--- WHAT THE EXERCISE ASKS ---
Across the entries below, how many lines have the string "Choose" in them? Reply with only the number.

--- RECORDS ---

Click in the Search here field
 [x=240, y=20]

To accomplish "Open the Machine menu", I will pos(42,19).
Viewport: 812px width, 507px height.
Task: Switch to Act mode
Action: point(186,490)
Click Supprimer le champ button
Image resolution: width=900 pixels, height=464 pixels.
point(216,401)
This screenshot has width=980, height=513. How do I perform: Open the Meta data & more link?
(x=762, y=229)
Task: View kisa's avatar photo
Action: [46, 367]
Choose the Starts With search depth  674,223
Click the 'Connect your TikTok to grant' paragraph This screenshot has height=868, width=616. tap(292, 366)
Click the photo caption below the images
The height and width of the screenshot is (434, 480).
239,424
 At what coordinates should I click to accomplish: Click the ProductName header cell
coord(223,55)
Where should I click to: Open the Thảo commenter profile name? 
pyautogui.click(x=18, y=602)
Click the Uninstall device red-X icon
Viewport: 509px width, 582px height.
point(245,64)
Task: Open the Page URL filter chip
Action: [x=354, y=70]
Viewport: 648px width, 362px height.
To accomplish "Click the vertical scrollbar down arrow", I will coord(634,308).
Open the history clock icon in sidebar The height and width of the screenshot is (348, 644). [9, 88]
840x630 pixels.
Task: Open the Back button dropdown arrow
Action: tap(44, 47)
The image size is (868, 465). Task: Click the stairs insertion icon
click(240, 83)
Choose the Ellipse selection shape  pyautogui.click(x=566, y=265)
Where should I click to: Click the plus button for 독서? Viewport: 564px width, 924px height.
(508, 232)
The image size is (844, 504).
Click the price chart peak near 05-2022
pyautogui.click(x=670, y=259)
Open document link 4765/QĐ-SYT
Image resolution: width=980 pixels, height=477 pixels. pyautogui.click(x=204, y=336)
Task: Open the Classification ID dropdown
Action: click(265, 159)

--- OUTPUT FOR THIS TASK ---
2